Science, once defined by human-led experiments, hypotheses, and trial and error, is being transformed by artificial intelligence. Today, AI-generated insights often take center stage, leading some to fear that the future of academic research and the rigor of human-based experimentation are at stake.
However, the recent study warns the scientific community of a sombre reality: while AI is writing more science than ever, it might not be getting it right. In a nutshell, you cannot trust AI with science.
The research conducted by Washington State University (WSU) professor Mesut Cicek and his research team, aimed to explore whether ChatGPT (versions 3.5 and 5 mini) could crack accurate claims when it was fed 700 scientific hypotheses taken from research papers.
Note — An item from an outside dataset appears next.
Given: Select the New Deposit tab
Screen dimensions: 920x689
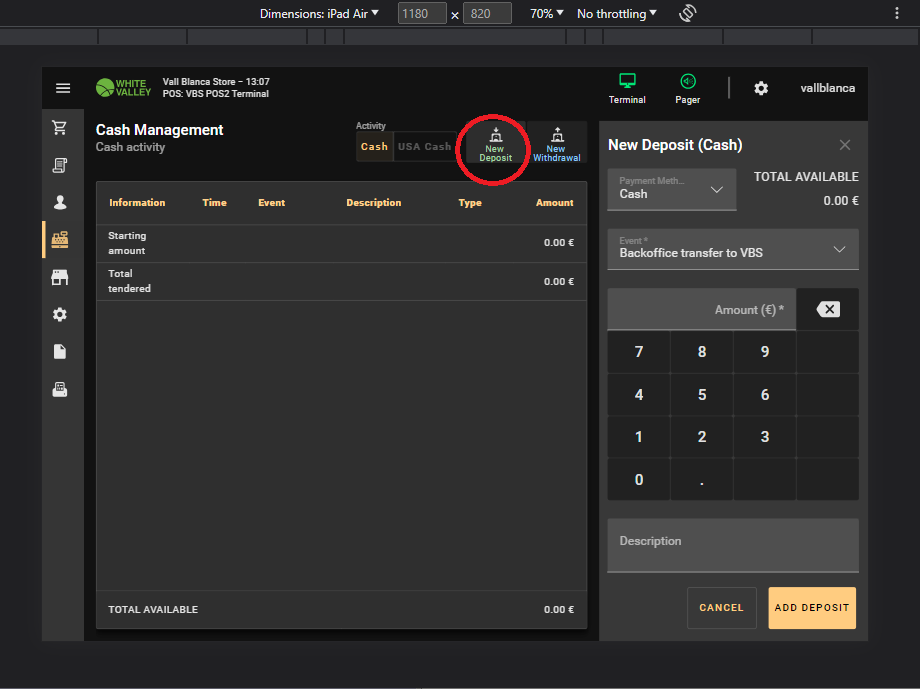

The team also asked the same question 10 times for each one to measure consistency.
According to findings published in the Rutgers Business Review, apparently AI appeared accurate on the surface, showing a consistency of 73 percent and accuracy of 80 percent.
But researchers found that when they used ChatGPT for random guessing, its true reliability plunged as the AI performed only about 60 percent better than chance, a level closer to a low D grade.
Cicek, an associate professor in the Department of Marketing and International Business in WSU and lead author of study, said, "We are not just talking about accuracy, we're talking about inconsistency, because if you ask the same question again and again, you come up with different answers.”
ChatGPT also remained unsuccessful in identifying false statements, correctly labelling them only 16.4% of the time.
The researchers also highlight the “fluency trap” and “illusion of understanding” generated by ChatGPT.
Although AI chatbots can create smooth and convincing language, thereby compelling the brain to accept the information as truthful and fact-based. Such cognitive bias often leads to a “fluency trap.”
According to Cicek, the findings suggest that the capability of AI to truly think with sheer accuracy is still farther away than many expect.
The researchers also argue that it lacks a conceptual "brain." It relies on memorized patterns rather than actual reasoning or world-knowledge.
Given the significant inconsistency in scientific answers generated by ChatGPT, the researchers urge the scientific community to use AI responsibly and verify the information.
The best approach is skepticism coupled with better training needed for AI systems.
"Always be skeptical. I'm not against AI. I'm using it. But you need to be very careful,” Cicek said.